Output all the records word for word. Drop the pictures.

++++ RAW DATA ++++

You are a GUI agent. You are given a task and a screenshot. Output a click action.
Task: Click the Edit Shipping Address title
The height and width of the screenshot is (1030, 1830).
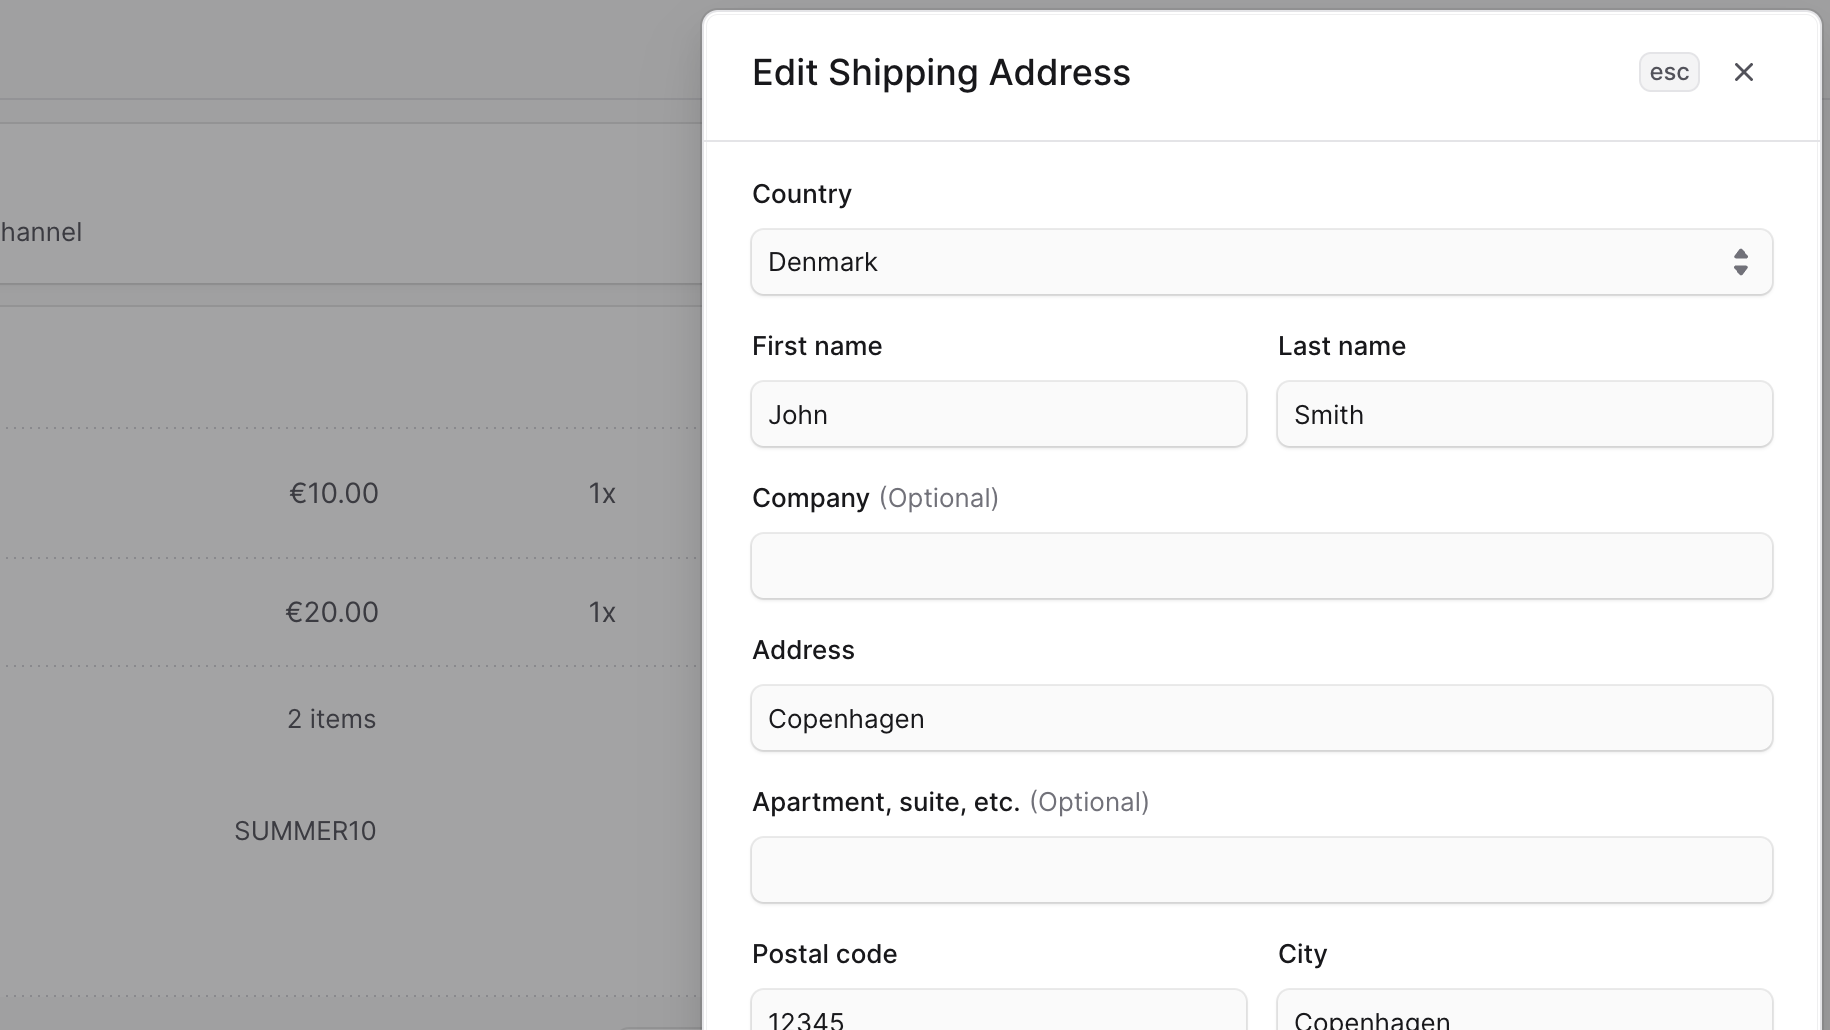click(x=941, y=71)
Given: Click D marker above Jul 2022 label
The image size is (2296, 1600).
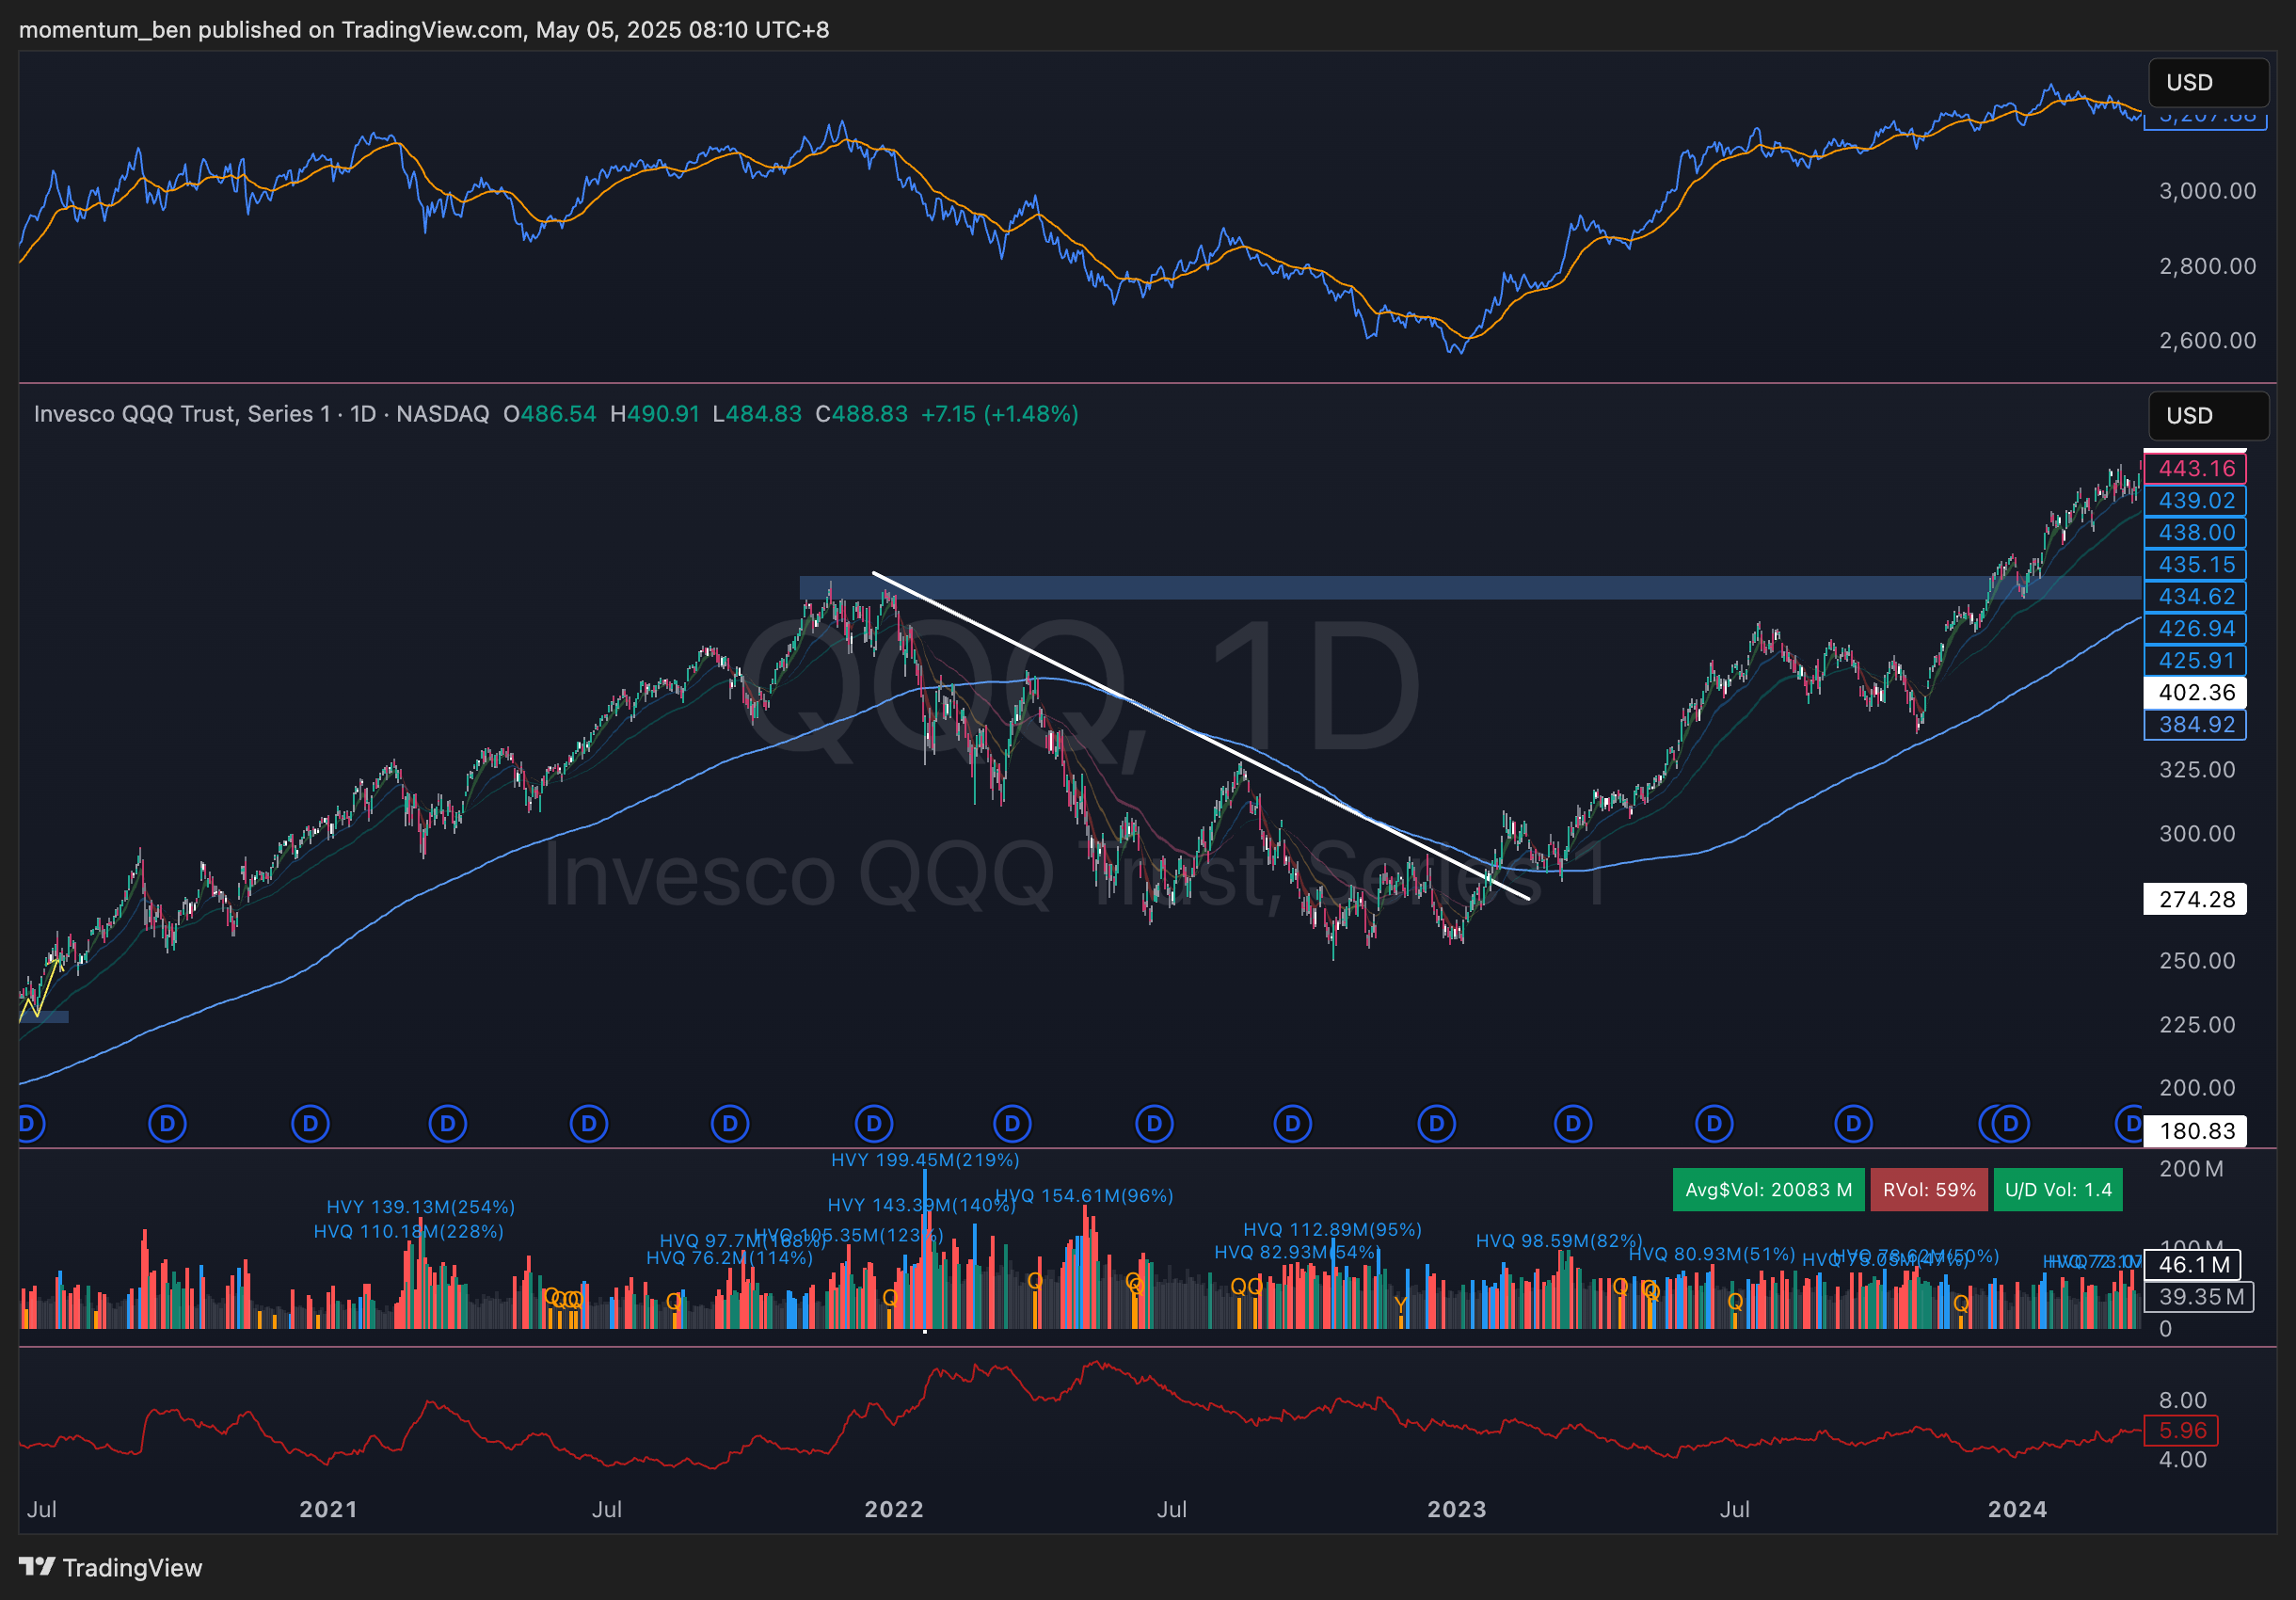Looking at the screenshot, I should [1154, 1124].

++++

TASK ANSWER:
You are a GUI agent. You are given a task and a screenshot. Output a click action.
Task: Click the Edit Shipping Address title
The height and width of the screenshot is (1030, 1830).
click(x=941, y=71)
Given: Click D marker above Jul 2022 label
The image size is (2296, 1600).
Looking at the screenshot, I should [1154, 1124].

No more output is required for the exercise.